Rihanna, Ariana Grande, Billie Eilish, Justin Bieber, Megan Thee Stallion, Migos, Demi Lovato Nas, and Meek Mill were among the high-profile artists who signed the letter, which was released in the midst of ongoing nationwide protests over the police killing of George Floyd. The letter will be sent to New York Governor Andrew Cuomo — who has touted a reform to 50-A as part of a four-part police reform package — as well as New York Senate Majority Leader Andrew Stewart-Cousins and Assembly Speaker Carl Heastie.
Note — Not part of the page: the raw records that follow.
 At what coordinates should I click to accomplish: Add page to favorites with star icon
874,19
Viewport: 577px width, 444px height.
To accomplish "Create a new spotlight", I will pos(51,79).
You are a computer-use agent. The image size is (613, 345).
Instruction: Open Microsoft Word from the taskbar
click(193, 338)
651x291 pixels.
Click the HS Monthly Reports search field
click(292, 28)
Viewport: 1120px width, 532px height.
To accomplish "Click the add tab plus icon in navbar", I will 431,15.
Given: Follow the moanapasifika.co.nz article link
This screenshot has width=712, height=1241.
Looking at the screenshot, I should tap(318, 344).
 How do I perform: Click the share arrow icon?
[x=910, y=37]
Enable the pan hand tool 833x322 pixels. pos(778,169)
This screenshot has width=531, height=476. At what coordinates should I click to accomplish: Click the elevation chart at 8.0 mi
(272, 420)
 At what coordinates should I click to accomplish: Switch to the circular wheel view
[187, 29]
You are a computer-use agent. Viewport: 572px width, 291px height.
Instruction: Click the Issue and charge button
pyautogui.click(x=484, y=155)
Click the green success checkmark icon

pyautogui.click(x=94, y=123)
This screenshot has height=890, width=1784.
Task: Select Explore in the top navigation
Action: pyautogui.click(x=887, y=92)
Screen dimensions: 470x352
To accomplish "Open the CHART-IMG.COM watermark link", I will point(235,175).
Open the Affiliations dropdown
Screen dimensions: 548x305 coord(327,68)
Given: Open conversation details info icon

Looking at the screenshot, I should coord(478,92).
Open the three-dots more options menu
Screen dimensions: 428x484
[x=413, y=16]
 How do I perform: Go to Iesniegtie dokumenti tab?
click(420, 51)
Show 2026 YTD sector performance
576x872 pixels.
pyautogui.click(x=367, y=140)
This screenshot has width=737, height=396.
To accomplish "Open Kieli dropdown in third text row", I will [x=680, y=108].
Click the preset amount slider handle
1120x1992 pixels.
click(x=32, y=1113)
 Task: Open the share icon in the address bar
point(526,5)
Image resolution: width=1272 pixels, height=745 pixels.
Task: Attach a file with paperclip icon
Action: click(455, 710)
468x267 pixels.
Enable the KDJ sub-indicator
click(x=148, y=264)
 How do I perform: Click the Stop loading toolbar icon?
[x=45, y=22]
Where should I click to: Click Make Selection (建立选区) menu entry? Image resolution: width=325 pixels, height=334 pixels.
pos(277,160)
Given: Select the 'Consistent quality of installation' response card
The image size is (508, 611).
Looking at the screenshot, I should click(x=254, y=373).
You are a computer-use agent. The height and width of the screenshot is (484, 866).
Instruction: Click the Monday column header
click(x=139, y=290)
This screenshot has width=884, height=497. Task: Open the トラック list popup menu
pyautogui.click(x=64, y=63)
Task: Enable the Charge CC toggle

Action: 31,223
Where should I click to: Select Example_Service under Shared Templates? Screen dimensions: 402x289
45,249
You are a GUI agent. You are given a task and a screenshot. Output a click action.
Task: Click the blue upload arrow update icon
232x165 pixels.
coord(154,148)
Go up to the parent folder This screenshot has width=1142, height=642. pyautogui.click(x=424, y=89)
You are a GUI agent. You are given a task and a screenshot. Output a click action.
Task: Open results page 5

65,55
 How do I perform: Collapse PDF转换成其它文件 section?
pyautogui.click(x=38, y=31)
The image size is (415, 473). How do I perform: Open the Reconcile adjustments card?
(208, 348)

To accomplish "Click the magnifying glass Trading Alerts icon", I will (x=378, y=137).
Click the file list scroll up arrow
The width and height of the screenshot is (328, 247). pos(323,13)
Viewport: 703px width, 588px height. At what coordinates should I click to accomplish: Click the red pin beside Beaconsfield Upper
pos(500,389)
“We mourn the killing of George Floyd and the unnecessary loss of so many black lives before his,” the letter states. “We must hold accountable those who violate the oath to protect and serve, and find justice for those who are victim to their violence. An indispensable step is having access to disciplinary records of law enforcement officers. New York statute 50-A blocks that full transparency, shielding a history of police misconduct from public scrutiny, making it harder to seek justice and bring about reform. It must be repealed immediately.”

It continues: “It is not enough to chip away at 50-A; this boulder in the path of justice has stood in the way for far too long and must be crushed entirely. It is not just a misreading of the statute; it is not just an inappropriate broadening of its scope. It is the statute itself, serving to block relevant crucial information in the search for accountability. We were pleased to hear the Governor’s statement that 50-A should not prohibit the release of disciplinary records. But, clearly, it is not enough. 50-A has been used far too often in the past and, without repeal, it will continue to be used to block justice. When the Legislature returns this week, we urge members to recognize the moment, take one loud, bold, and meaningful step in addressing this systemic problem, and swiftly repeal 50-A.”